Archives for posts with tag: Greed

Trump has been around for ages.

His buildings litter the world, his marriages were of a very public nature, his involvement with the media generated a lot of (fake?!?) reality (shows), he not only published a number of books – the most interesting, to me, being Think BIG and Kick Ass in Business and Life, but also pretended to educate us using an university he eventually had to close amid huge controversy.

Even if he was wearing a ‘fresh figure’ in politics when he presented his bid for the American Presidency he was nevertheless the epitome of a ‘public figure’.

Nobody could pretend he wasn’t aware of how Trump was going to behave.

Yet the Republican Convention nominated him as candidate, a considerable number of people had voted for him and more than half the Americans had chosen to stay home even if he was on the ballot.

People refraining from casting a ballot is easiest to explain. The alternative wasn’t any better.
Republicans nominating him as candidate is also relatively simple. They wanted so badly to ‘win’ that they had chosen not to consider all the implications.
Same thing goes for those who had voted for him. The majority of them are not the bigoted monsters the ‘other side’ fear them to be. They were just exasperated by what was happening to them.

What is harder to understand is what’s going on after the votes have been counted.

Remember that Trump was the known quantity here.
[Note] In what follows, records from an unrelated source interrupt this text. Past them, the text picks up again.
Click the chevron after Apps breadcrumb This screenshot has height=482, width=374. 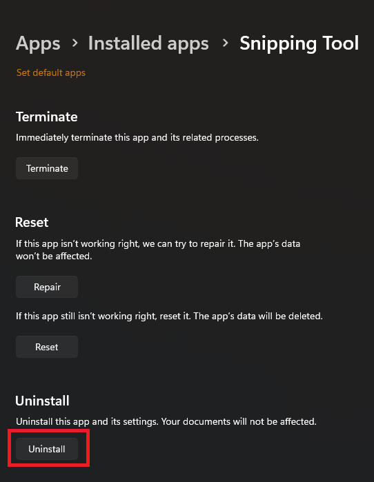click(75, 43)
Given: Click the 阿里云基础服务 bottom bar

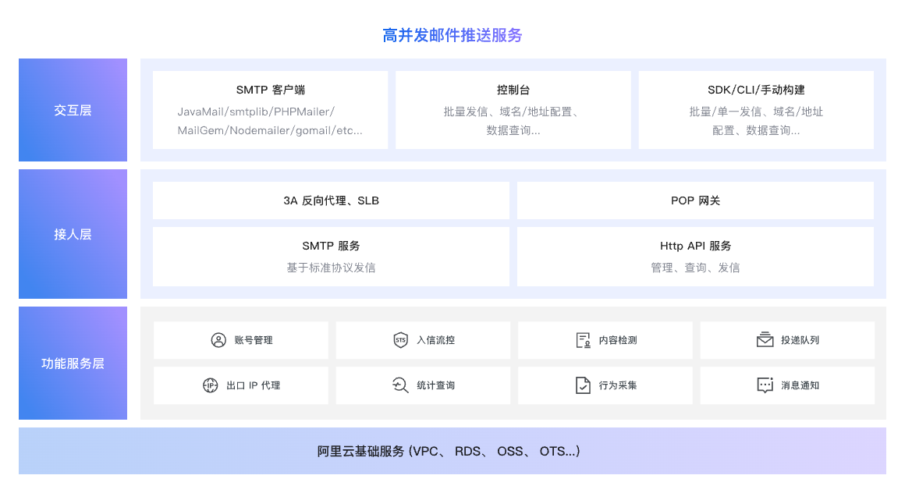Looking at the screenshot, I should [452, 451].
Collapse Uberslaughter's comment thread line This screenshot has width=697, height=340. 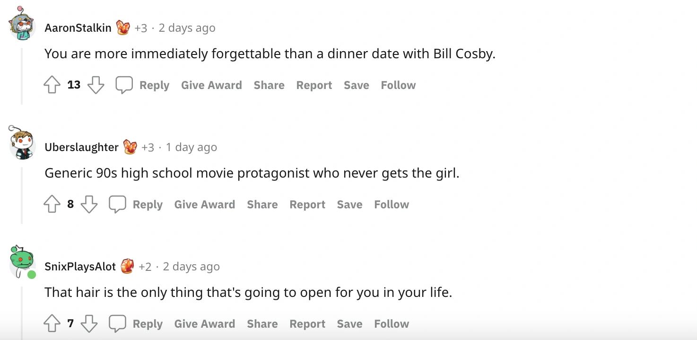pos(22,195)
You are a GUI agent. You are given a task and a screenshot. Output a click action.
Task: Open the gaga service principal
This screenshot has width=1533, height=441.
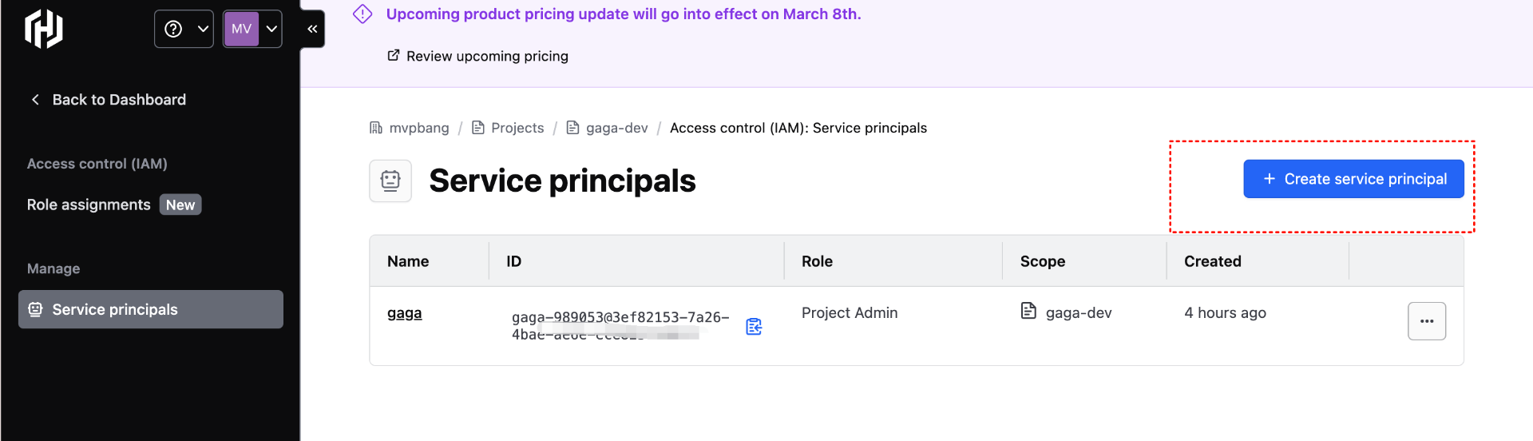point(404,313)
Nothing surprising in his behavior.

What surprises me is that so many Republicans act as if they were hoping he was going to become presidential after the election, that the Democrats have not yet understood that they share the blame for Trump becoming what he is today and that so many of the public take sides instead of joining hands and mitigating the dangers of the current situation.

By ‘mitigating the dangers’ I don’t mean ‘impeachment’ or anything like that.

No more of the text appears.